Mohamed Badine El Yattioui, docteur en Science Politique de l’université de Lyon (France). Spécialiste des questions de sécurité globale et de gouvernance globale, il enseigne à la UDLAP (Universidad De Las Américas Puebla) au Mexique et à l’Université Jean Moulin Lyon III. Il préside le think-tank NejMaroc, Centre Marocain de Recherche sur la Globalisation qui publie une revue semestrielle et qui organise des événements dans différents pays et dirige le Séminaire Permanent sur le monde musulman (Observatorio sobre el mundo musulman) ILM.

Hassan II a toujours eu une relation forte et complexe avec les militaires. Et ce avant même d’être Roi.

En avril 1956 (le Maroc vient d’obtenir son indépendance un mois avant) le Roi nomme son fils Moulay Hassan chef d’état-major des Forces armées royales, avant de le proclamer prince héritier le 9 juillet 1957.

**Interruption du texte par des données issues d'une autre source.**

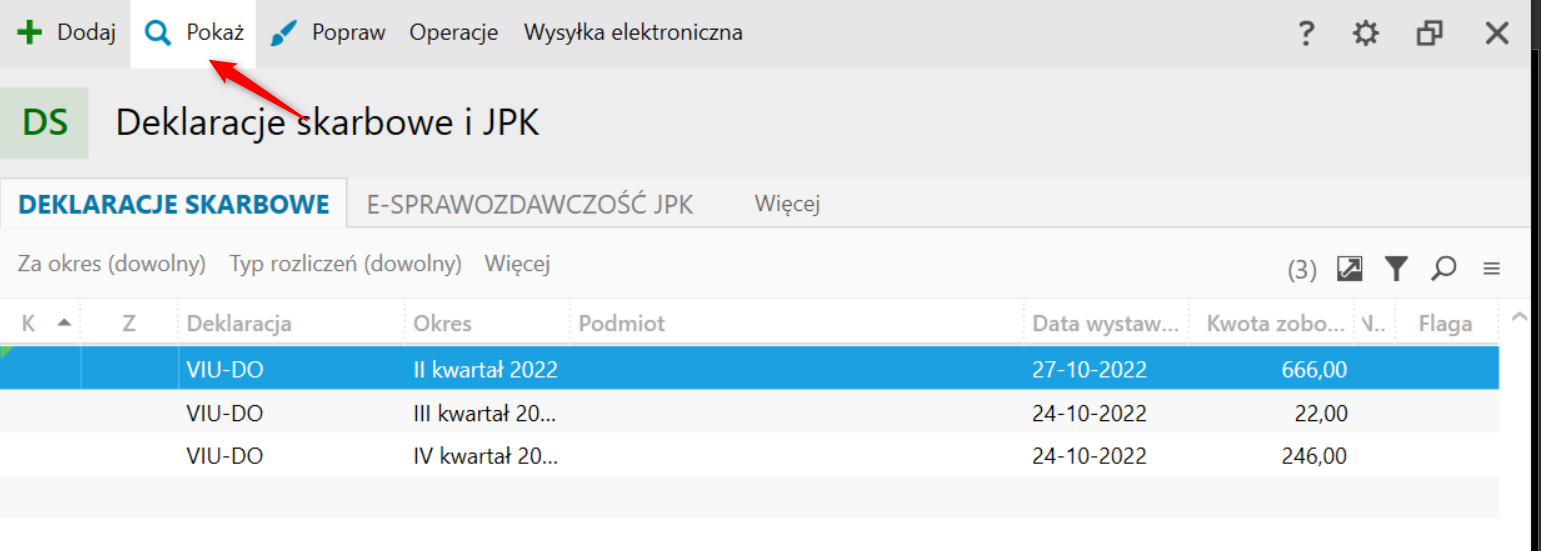Click the list search magnifier icon

coord(1443,268)
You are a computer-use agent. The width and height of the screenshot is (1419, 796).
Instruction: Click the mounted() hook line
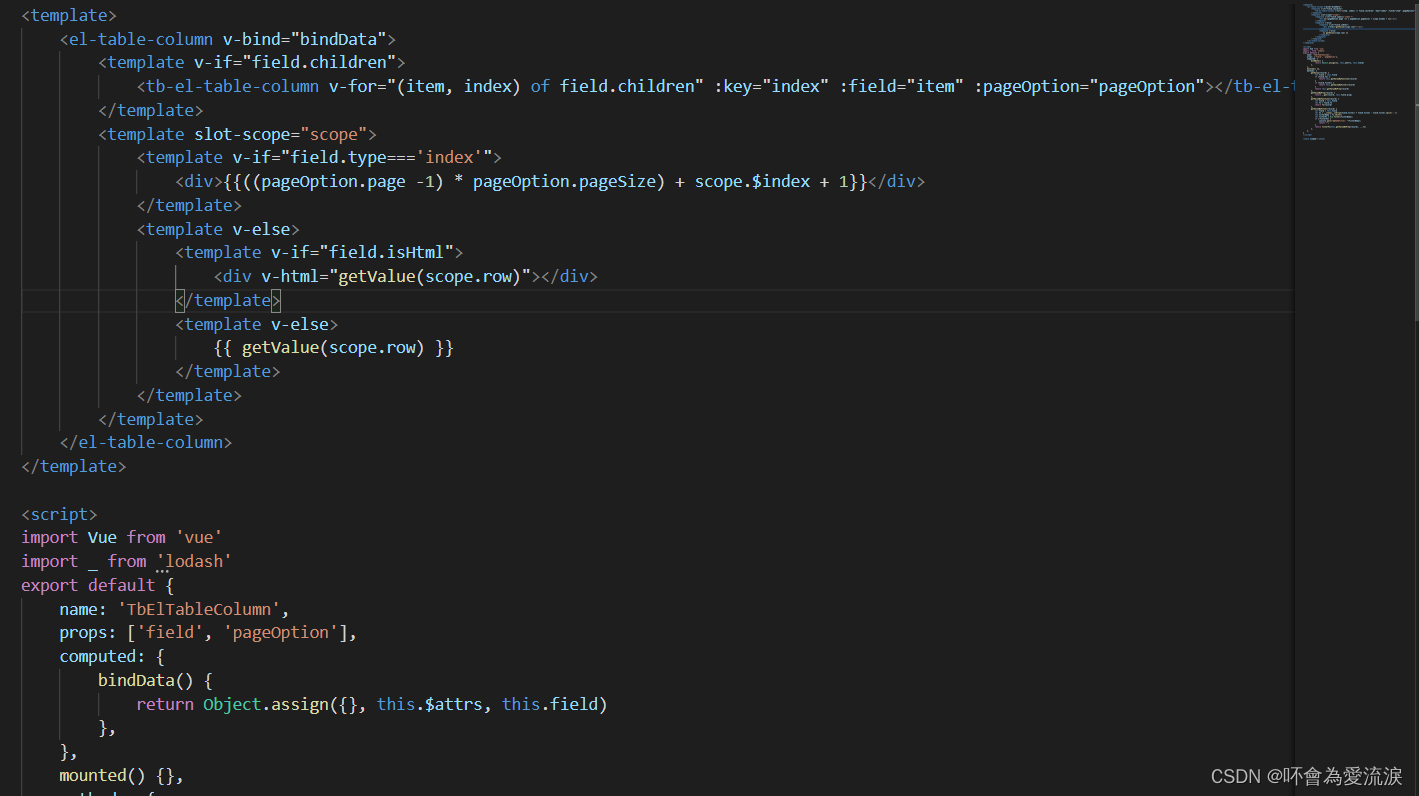(120, 775)
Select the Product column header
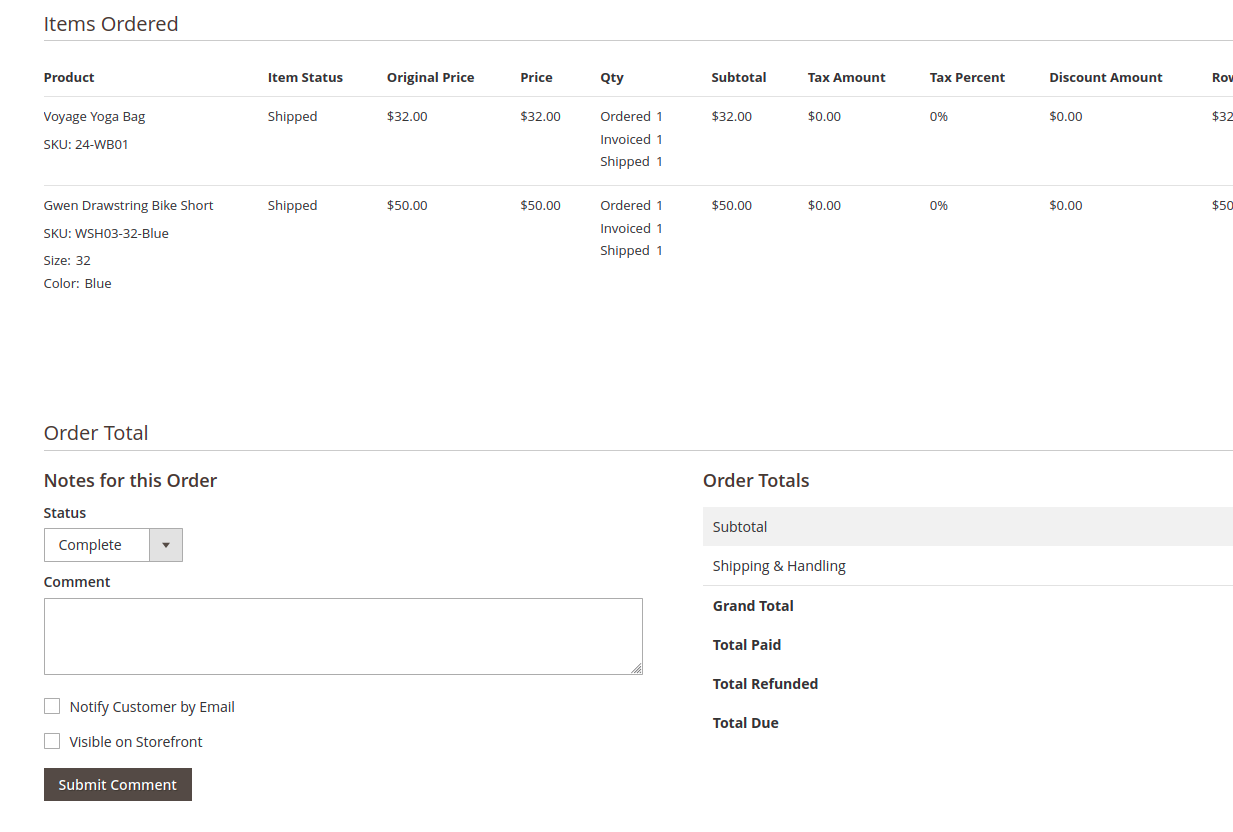The height and width of the screenshot is (832, 1233). tap(68, 77)
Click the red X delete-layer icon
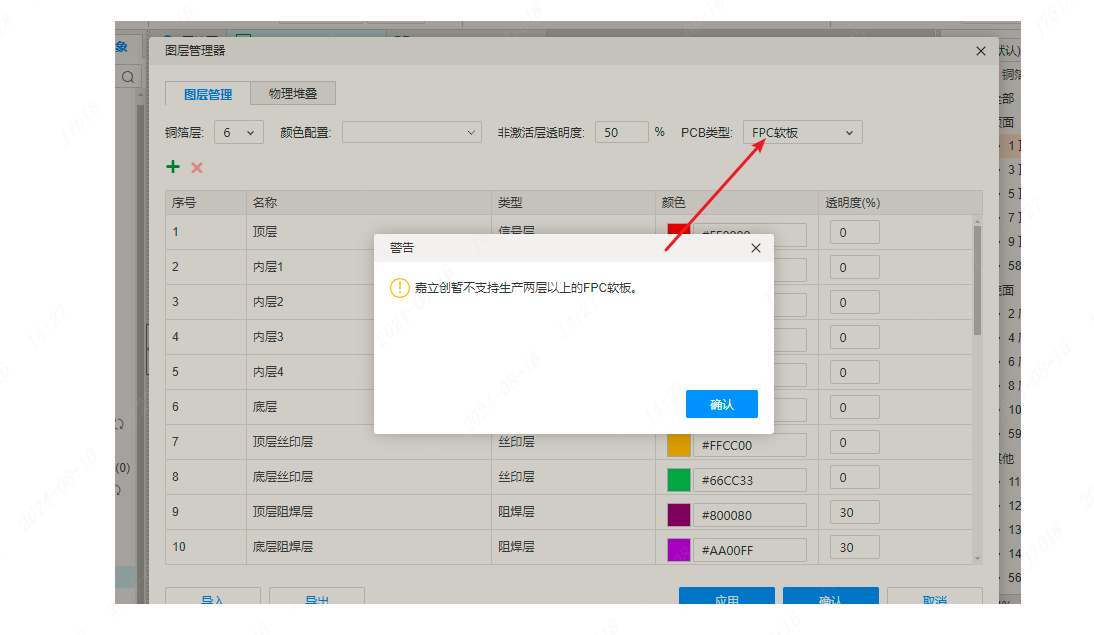The image size is (1094, 635). point(197,168)
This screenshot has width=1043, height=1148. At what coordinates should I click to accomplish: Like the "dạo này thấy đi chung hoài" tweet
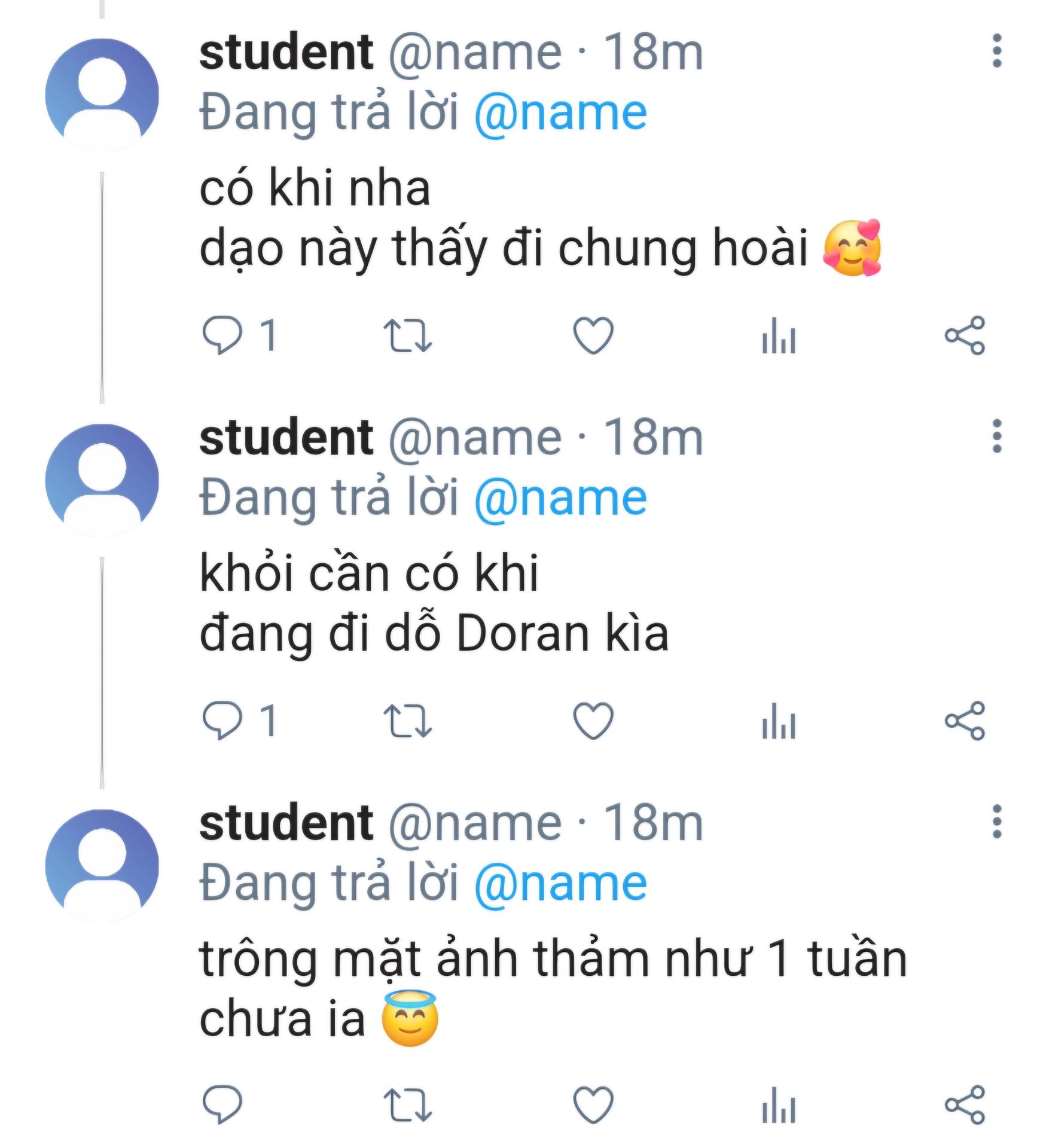[593, 335]
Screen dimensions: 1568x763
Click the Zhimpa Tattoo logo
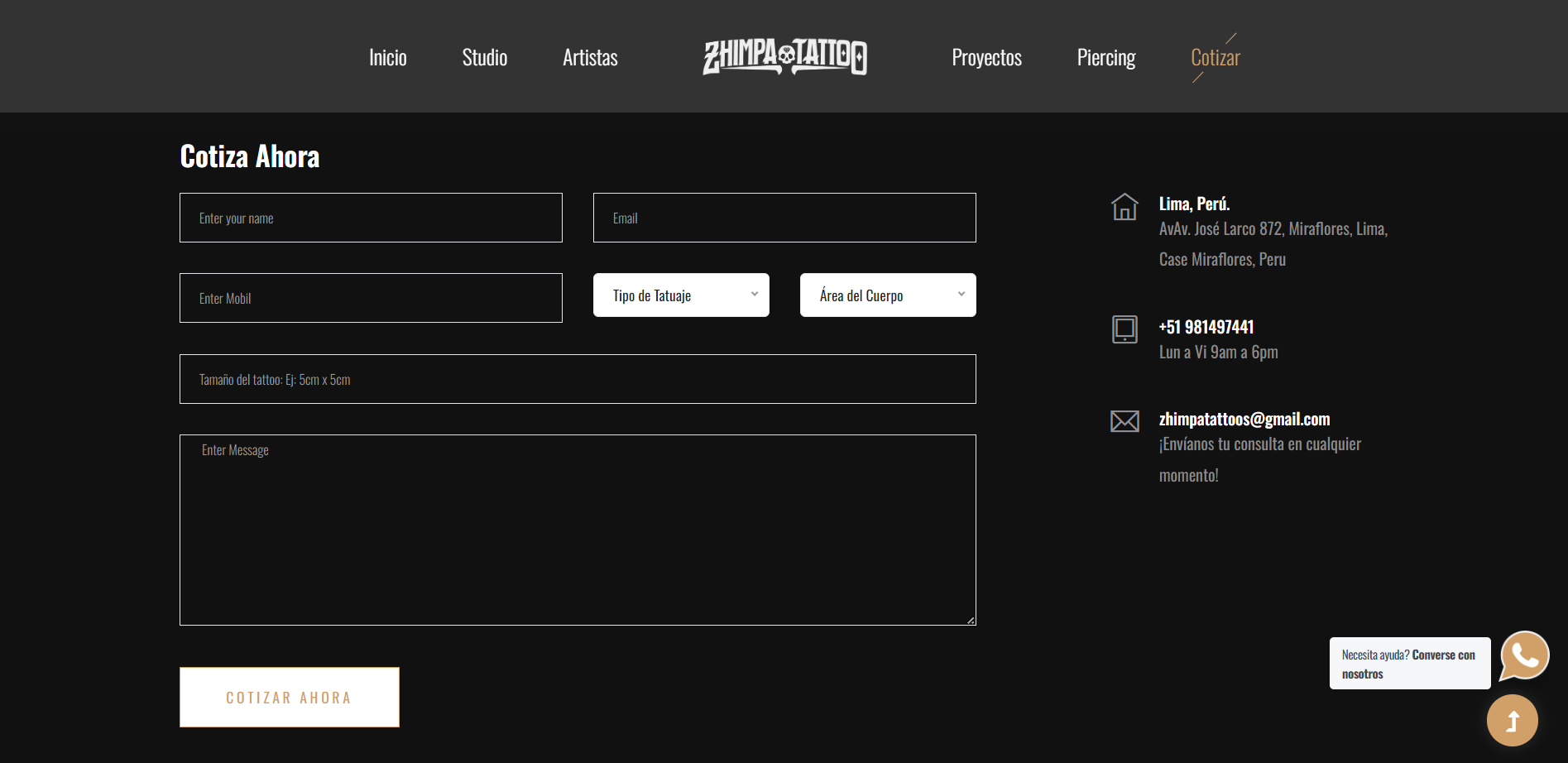coord(784,57)
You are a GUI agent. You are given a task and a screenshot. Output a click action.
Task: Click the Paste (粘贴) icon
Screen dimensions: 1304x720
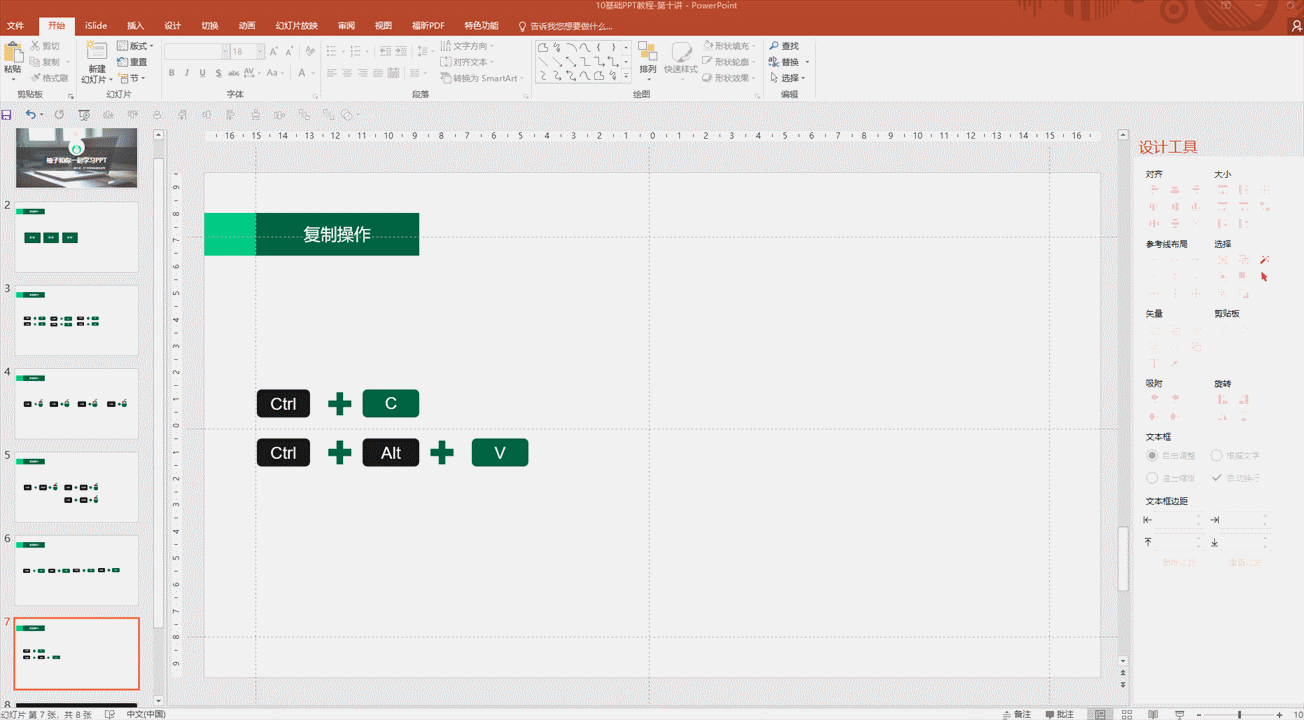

Sa première intervention directe dans les affaires publiques du Maroc indépendant se produit en octobre 1958 lors d’un soulèvement dans le Rif. Assisté d’Oufkir, il mène une répression sanglante.

En 1961 il devient Roi après le décès de Mohammed V. Les émeutes de Casablanca, en 1965, se terminent dans le sang. Oufkir est à la manoeuvre. La conséquence directe : cinq ans d’état d’exception. Le parlement est suspendu. Hassan II dirige le pays main dans la main avec l’armée.

Les années 1970 seront bien différentes. Le danger viendra de l’armée. Le 10 juillet 1971, une tentative de coup d’Etat fait plus de cent morts au palais royal. Un an plus tard, le 16 août 1972, le général Oufkir organise l’attaque de l’avion du Roi. Oufkir se « suicide ». Par deux fois, Hassan II en réchappe par miracle.

En 1975, la Marche Verte lui permet d’unir le peuple et les partis derrière le Trône pour la cause nationale prioritaire : la récupération de son Sahara. Elle lui permet aussi d’éloigner l’armée et de l’engager dans une guerre qui durera jusqu’à 1991.

Redoutable stratège, Hassan II a su s’adapter et s’approprier « son » armée.

Aujourd’hui, la situation est bien différente. Le Roi Mohammed VI peut compter sur l’institution militaire en tant de crise sanitaire. Son allégeance à la monarchie est totale.